Lo avevo scelto io, tra le varie opzioni che avevo a disposizione.
Avrei potuto scegliere Milano o Torino, invece ho preferito scegliere la citta’ eterna. Ci volevo tornare.
E poi era tra le mie preferite, come quella stella che si clicca con la tastiera sul pc per aggiungere una pagina ai preferiti. La avevo nel cuore Roma, da molti anni. Anche Papa Woityla mi ha avvicinato molto a lei.

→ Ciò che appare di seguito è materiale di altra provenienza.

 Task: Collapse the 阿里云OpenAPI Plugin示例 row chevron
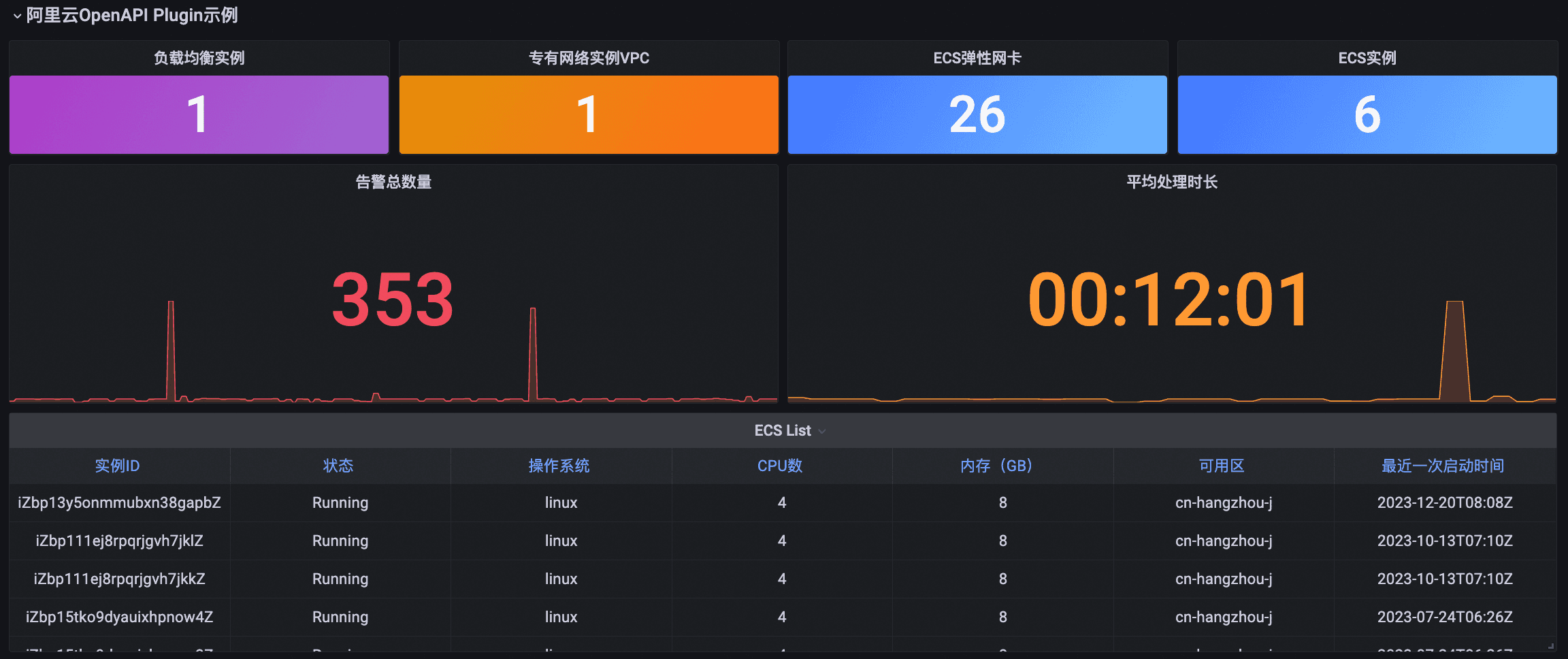(17, 16)
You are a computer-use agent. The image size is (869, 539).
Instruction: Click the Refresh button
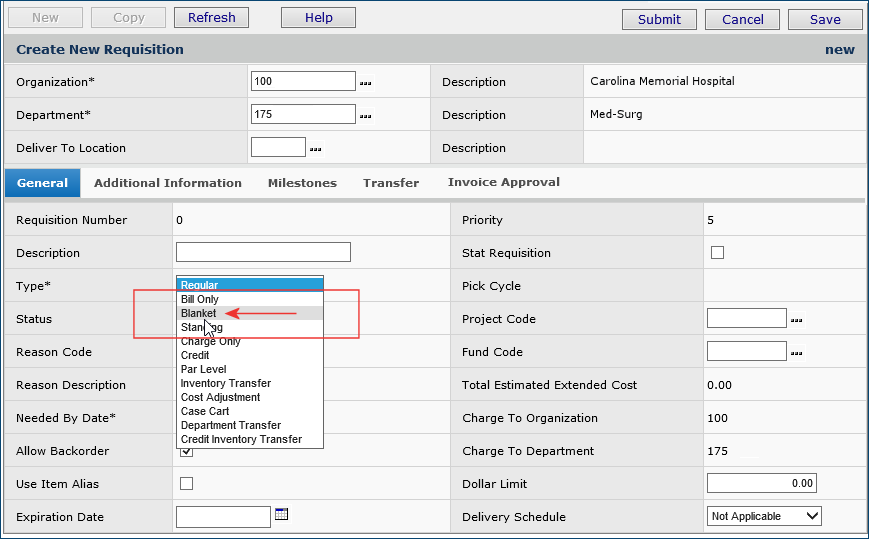pos(211,18)
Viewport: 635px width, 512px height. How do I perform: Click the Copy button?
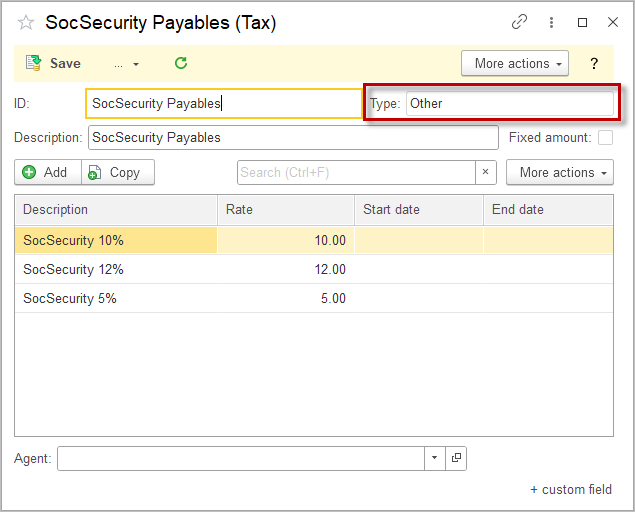click(x=118, y=172)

E’ stato proprio a Roma che nel 1987 ho svolto il servizio militare di leva. Servizio di leva, parola ormai dimenticata nel linguaggio italiano, poiche’ questo anno di trasferta forzato e’ stato nel tempo cancellato e sostituito da servizi volontari. Insomma oggi non e’ piu’ obbligatorio adempiere al servizio militare che, quasi sempre, ci portava lontano dalla regione di residenza, dalla nostra terra, dalle nostre abitudini, dai nostri cari. Se eri un raccomandato di ferro allora no, in tal caso finivi in qualche ufficio della tua citta’ di residenza con le chiappe al caldo e a far finta di scartabellare non si sa che cosa. La Naja era cosi’.
Molti settentrionali eran destinati al sud e molti di Catania arrivavano nel gelido inverno di Casarsa della delizia. Era un distacco forzato e violento e così il solo modo per combattere quel cambiamento era quello di innamorarsi della citta’ in cui lo si viveva. Non feci fatica ad innamorarmi.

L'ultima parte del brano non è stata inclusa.